* Supplied text *
+++
In the function below we create a single row dataframe using this site (https://www.geeksforgeeks.org/different-ways-to-create-pandas-dataframe/).

In [102]:
"""
Establish function "onehot" which allows selection of three nationalities,
countries, and circuit tiers, then inputs them into dataframe input_df and returns the dataframe.
It also allows the selection of two track types, and inputs that selection into the dataframe as well.
"""
def onehot(nationality, country, circuit, trackType):
    # Use an elif statement to determine the output one-hot encoding based on the input nationality.
    if nationality == "German":
        nationality_CompletionStatus_1 = 0.209566
        nationality_CompletionStatus_2 = 0.790434
    elif nationality == "British":
        nationality_CompletionStatus_1 = 0.240838
        nationality_CompletionStatus_2 = 0.759162
    else:
        nationality_CompletionStatus_1 = 0.292359
        nationality_CompletionStatus_2 = 0.707641
    
    # Use an elif statement to determine the output one-hot encoding based on the input country.
    if country == "Italy":
        country_CompletionStatus_1 = 0.279099
        country_CompletionStatus_2 = 0.720901
    elif country == "Germany":
        country_CompletionStatus_1 = 0.291429
        country_CompletionStatus_2 = 0.708571
    else:
        country_CompletionStatus_1 = 0.219697
        country_CompletionStatus_2 = 0.780303
    
    # Use an elif statement to determine the output one-hot encoding based on the input circuit.
    if circuit == "Tier1":
        binned_circuits_CompletionStatus_1 = 0.253451
        binned_circuits_CompletionStatus_2 = 0.746549
    elif circuit == "Tier2":
        binned_circuits_CompletionStatus_1 = 0.277588
        binned_circuits_CompletionStatus_2 = 0.722412
    else:
        binned_circuits_CompletionStatus_1 = 0.235686
        binned_circuits_CompletionStatus_2 = 0.764314
    
    # Use an if-else statement to determine the output one-hot encoding based on the input track.
    if trackType == "race":
        trackType_CompletionStatus_1 = 0.237243
        trackType_CompletionStatus_2 = 0.762757
    else:
        trackType_CompletionStatus_1 = 0.287045
        trackType_CompletionStatus_2 = 0.712955
    
    # Establish the data of our input_df dataframe.
    inputdata = [[nationality_CompletionStatus_1, nationality_CompletionStatus_2,
                country_CompletionStatus_1, country_CompletionStatus_2,
                binned_circuits_CompletionStatus_1, binned_circuits_CompletionStatus_2,
                trackType_CompletionStatus_1, trackType_CompletionStatus_2]]
    
    # Establish the dataframe input_df itself with pd.DataFrame.
+++
* Given records *
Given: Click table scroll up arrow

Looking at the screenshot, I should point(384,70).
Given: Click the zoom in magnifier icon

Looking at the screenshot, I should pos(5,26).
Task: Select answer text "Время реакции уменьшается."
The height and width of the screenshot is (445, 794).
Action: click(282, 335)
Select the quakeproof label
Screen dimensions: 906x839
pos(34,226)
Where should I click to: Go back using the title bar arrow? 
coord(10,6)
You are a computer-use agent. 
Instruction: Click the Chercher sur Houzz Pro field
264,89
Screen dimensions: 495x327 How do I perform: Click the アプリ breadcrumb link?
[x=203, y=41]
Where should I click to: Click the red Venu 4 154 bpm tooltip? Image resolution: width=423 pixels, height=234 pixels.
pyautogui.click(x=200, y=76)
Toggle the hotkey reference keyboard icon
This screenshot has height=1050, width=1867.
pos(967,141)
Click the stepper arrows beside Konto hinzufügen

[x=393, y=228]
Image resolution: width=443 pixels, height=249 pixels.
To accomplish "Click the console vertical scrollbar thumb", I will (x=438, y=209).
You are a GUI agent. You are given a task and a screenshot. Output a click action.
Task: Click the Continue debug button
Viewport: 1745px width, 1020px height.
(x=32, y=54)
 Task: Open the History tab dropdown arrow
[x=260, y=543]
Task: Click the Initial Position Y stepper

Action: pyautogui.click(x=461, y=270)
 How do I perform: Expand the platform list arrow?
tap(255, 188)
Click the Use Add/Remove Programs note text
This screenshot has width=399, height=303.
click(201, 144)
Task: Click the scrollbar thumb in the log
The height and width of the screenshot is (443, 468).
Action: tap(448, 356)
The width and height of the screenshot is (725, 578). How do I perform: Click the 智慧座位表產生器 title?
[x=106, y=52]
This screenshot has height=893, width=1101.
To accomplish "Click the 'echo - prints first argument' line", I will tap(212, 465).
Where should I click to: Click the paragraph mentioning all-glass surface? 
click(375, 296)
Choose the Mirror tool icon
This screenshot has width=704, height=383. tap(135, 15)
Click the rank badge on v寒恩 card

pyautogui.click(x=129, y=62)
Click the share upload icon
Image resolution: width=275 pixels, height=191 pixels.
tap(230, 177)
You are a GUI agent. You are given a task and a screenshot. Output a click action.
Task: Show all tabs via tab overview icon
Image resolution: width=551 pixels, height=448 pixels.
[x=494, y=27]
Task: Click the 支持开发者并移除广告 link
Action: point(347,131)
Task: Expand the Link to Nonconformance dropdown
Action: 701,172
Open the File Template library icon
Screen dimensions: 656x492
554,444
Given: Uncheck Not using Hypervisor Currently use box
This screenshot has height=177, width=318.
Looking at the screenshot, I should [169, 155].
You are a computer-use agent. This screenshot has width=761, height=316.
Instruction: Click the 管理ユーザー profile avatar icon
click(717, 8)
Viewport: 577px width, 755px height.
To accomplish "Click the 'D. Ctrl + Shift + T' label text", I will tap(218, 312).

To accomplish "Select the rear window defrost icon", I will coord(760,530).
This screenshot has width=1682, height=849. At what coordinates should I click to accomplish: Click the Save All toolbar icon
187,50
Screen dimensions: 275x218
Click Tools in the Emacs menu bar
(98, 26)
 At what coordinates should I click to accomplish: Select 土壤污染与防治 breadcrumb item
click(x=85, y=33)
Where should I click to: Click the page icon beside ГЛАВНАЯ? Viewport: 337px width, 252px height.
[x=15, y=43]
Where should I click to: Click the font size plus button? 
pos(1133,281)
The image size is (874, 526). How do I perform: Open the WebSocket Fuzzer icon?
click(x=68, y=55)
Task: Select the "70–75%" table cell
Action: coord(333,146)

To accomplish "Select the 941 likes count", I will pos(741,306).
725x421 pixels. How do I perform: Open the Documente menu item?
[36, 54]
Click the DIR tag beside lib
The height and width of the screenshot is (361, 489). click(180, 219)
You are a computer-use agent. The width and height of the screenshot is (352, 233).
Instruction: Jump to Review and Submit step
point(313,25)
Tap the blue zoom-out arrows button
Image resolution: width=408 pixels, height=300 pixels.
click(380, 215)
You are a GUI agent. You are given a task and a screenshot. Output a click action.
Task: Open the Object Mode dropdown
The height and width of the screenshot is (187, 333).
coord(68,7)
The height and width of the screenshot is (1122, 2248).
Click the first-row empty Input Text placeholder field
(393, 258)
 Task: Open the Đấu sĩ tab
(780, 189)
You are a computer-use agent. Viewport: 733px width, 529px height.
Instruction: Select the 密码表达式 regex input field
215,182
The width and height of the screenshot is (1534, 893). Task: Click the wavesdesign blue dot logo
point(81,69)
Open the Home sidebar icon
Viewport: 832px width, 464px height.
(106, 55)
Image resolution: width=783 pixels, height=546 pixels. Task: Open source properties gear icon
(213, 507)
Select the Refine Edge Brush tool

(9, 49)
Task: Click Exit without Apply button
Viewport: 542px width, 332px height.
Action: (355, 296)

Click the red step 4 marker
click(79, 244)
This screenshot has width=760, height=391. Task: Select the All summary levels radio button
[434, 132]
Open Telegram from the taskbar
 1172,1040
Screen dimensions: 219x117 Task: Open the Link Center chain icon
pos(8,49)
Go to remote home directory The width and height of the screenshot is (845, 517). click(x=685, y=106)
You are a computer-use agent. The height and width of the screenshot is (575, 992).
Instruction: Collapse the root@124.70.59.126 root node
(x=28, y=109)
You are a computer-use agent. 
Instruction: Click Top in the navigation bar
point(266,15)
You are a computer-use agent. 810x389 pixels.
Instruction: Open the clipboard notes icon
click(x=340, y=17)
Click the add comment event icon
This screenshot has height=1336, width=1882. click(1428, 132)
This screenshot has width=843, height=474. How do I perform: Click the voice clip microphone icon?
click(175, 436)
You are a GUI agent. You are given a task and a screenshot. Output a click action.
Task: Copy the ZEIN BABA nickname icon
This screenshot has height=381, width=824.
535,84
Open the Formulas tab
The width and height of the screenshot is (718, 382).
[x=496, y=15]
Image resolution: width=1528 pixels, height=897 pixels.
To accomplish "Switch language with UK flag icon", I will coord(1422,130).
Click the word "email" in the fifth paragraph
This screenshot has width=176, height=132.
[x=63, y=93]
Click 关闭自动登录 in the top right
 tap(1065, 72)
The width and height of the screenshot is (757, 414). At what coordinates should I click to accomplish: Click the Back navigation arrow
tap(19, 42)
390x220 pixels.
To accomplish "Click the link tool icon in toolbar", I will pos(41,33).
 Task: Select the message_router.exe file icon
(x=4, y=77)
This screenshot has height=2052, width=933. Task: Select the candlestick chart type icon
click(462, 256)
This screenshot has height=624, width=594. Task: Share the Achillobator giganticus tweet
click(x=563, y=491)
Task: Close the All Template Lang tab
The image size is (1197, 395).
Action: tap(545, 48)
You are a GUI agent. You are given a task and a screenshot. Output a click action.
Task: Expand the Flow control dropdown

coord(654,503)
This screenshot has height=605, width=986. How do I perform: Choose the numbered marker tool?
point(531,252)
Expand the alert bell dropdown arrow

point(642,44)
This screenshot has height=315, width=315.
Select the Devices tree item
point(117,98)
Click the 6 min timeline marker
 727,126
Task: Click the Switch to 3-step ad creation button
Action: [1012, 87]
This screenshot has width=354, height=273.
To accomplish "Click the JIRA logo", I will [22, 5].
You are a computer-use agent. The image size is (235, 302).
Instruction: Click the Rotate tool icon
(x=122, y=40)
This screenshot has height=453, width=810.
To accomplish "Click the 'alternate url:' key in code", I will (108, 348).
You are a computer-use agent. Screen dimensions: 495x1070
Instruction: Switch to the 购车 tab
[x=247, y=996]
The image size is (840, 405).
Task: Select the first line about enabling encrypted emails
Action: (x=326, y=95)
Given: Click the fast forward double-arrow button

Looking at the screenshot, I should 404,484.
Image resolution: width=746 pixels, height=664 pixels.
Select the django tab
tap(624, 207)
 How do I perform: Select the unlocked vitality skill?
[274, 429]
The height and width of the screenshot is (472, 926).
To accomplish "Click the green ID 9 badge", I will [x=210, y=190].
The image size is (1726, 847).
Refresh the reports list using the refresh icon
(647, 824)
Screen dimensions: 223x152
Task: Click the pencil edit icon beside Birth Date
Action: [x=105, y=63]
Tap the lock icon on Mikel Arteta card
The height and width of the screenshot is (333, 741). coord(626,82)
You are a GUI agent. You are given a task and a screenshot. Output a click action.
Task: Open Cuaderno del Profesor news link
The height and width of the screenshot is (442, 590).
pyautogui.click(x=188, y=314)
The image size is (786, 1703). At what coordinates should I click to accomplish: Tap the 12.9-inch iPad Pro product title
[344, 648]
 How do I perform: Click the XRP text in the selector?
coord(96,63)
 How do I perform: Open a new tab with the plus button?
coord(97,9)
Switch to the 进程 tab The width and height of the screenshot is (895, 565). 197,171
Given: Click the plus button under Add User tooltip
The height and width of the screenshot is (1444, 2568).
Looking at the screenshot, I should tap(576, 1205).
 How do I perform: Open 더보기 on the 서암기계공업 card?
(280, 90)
+++
* Given task *
Revise the onehot code from "It also allows" to "the input nationality.", replacing "track types" with "track categories". The listing is separate material, unrelated to the onehot code.

* Response *
It also allows the selection of two track categories, and inputs that selection into the dataframe as well.
"""
def onehot(nationality, country, circuit, trackType):
    # Use an elif statement to determine the output one-hot encoding based on the input nationality.